The announcement generated a lot of news when Google released its declaration in October.

And Google Plus made even more news when we found out about another data breach.

However, Google Plus was really dead long before Google announced it.

The death of Google Plus really shouldn’t have been a surprise to anyone.

It has been on life support for years now.

Now what might be surprising for some is that Google Plus, though typically described as a failed social network, was never primarily a social network at all.

If Google Plus Wasn’t a Social Network, What Was It?

Google Plus was never really intended to be a place to share life updates, cat videos, and historically inaccurate memes with your friends.

Sure, it got lumped in with Facebook, Twitter, LinkedIn, and Pinterest; but in reality, Google+ was developed as an identity service, which may have a lot more to do with its life and death than an inability to compete with say, Facebook.

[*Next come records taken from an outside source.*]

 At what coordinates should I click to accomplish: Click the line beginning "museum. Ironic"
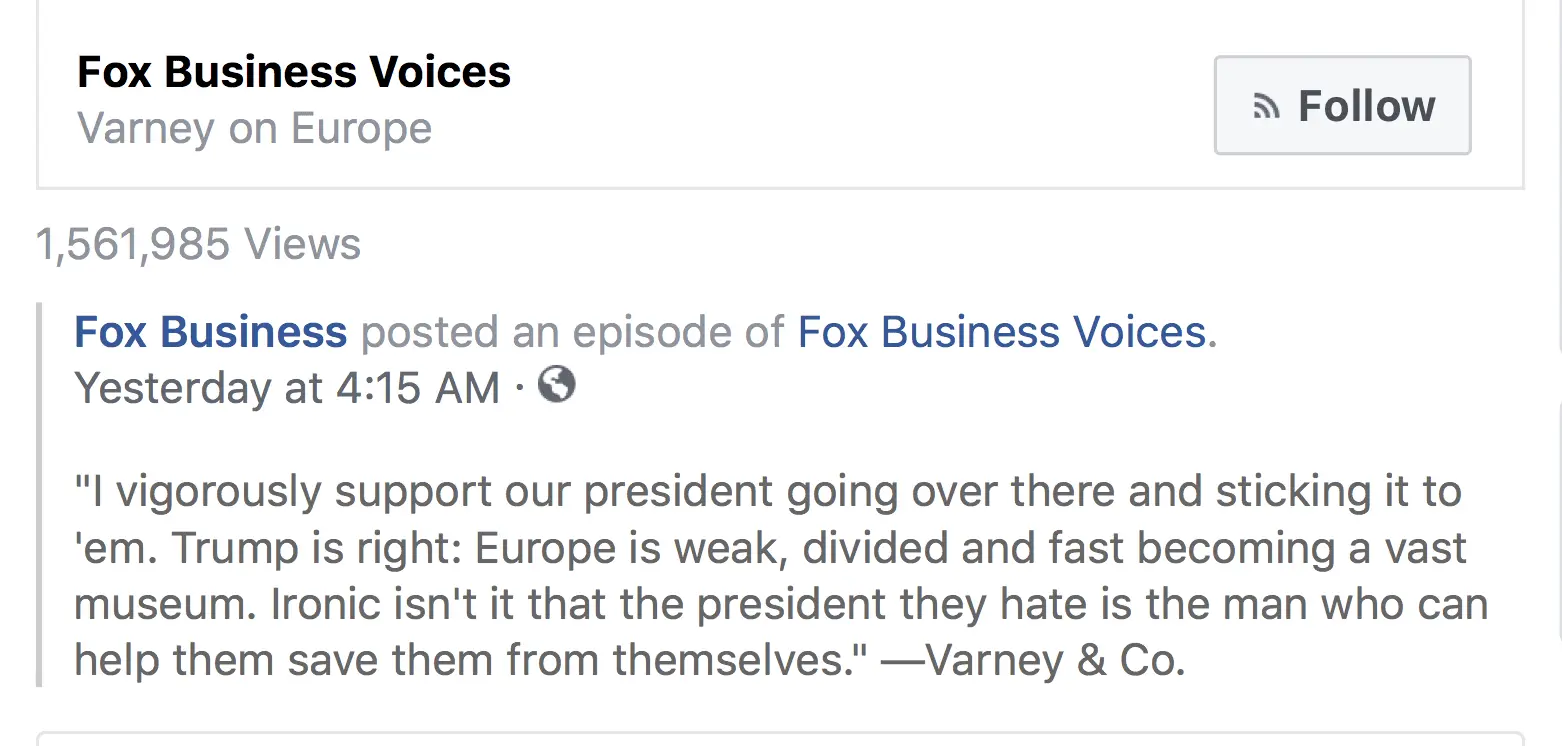tap(780, 605)
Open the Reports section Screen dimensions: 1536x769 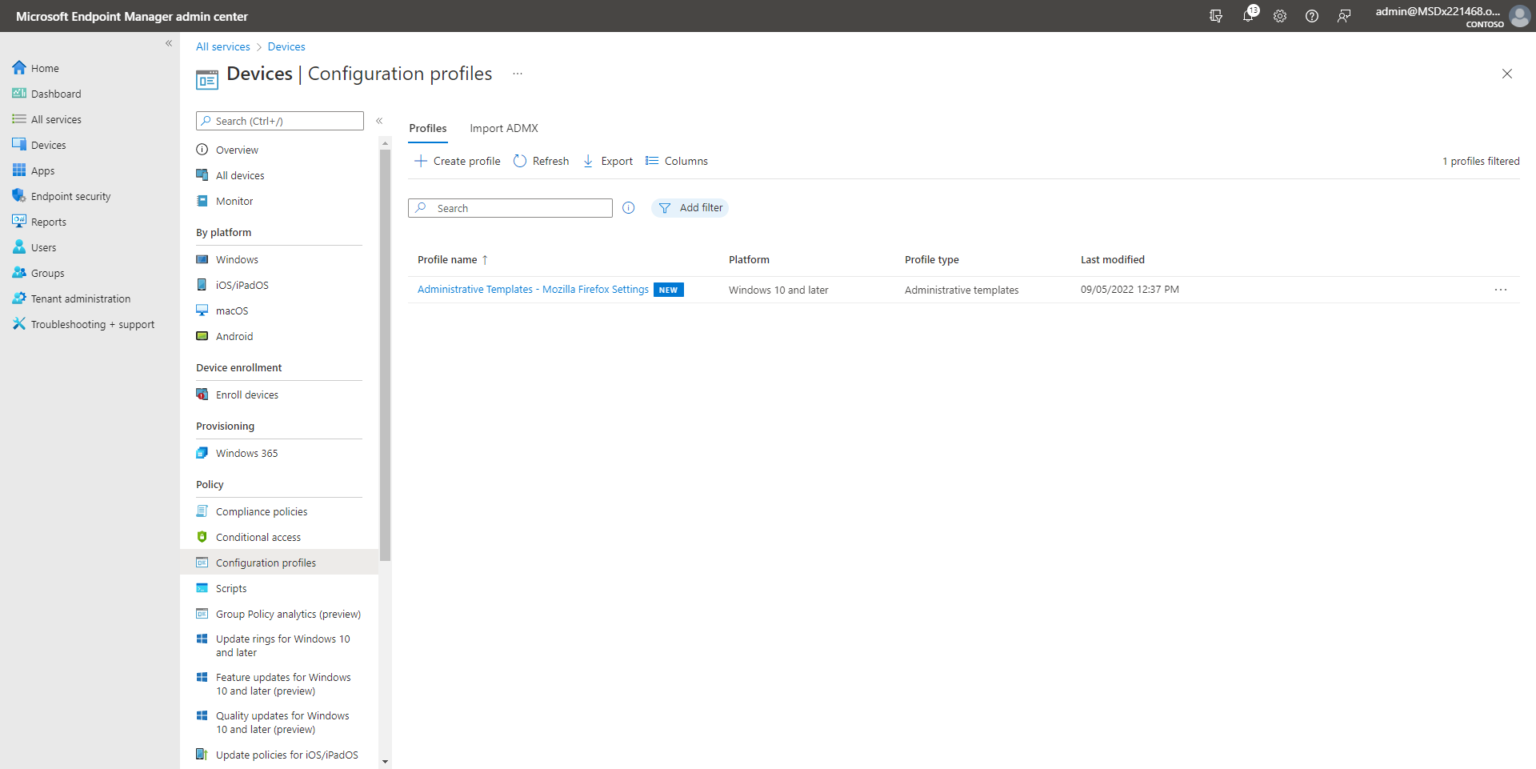[49, 221]
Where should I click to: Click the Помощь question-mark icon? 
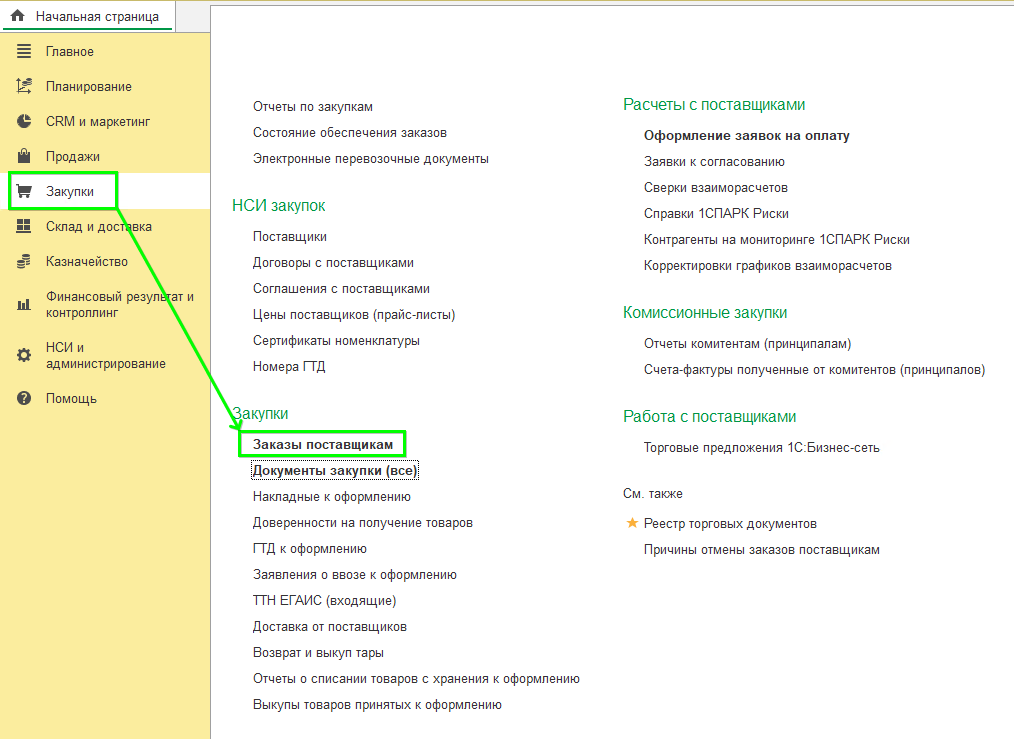(x=23, y=397)
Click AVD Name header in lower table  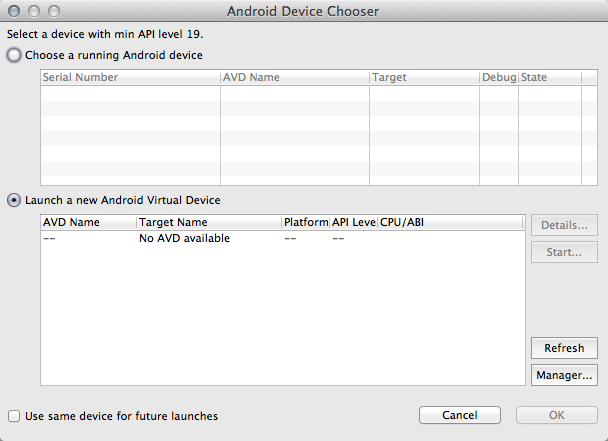pos(88,222)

In August 2011, Google’s then CEO Eric Schmidt told NPR reporter Andy Carvin, that Google+ was not built as a social network, but an identity service:

“[Eric Schmidt] replied by saying that G+ was built primarily as an identity service, so fundamentally, it depends on people using their real names if they’re going to build future products that leverage that information,” Carvin wrote in a Google+ post. “Regarding people who are concerned about their safety, he said G+ is completely optional. No one is forcing you to use it. It’s obvious for people at risk if they use their real names, they shouldn’t use G+.”

The Rise of Identity

In the years between 2009-2015 (loosely speaking), there was a push by corporate entities and governments around the world to build an online ecosystem that could replace passwords.

Not only did they want to replace passwords, but they wanted to help better identify the person behind the log-in as a real human, a verified person.

This “verified” identity was to make it, so users were known to the companies they interacted with online.

Sort of an “insta-trust” for the web.

Andy Carvin continues:

“Paraphrasing [Eric} Schmidt’s comments, Carvin wrote that the Google exec also said the Internet “would be better if we knew you were a real person rather than a dog or a fake person. Some people are just evil and we should be able to ID them and rank them downward.”

The real-world implementation of Identity Service Providers, or Identity Providers (IdPs), was going mainstream.

The Push for Real Names & IdPs

The government was behind the push for using IdPs but did not want to be an IdP themselves.

Anyone remember the push in Google and Facebook for “real names”?

For everyone to have a login if they used any Google Product?

How about Google authorship?

Identity Provision was behind all of those initiatives.

Since users would no longer be unknown entities on the internet, but rather known persons who used IdPs to verify who they were online as they interacted with websites and other online platforms, such as government agencies, it was important that those providers were comprised of private entities.

This is where companies like Google came in.

But they were not alone.

Identity Provision & the NSTIC

This initiative towards Identity Provision was much bigger than Google alone.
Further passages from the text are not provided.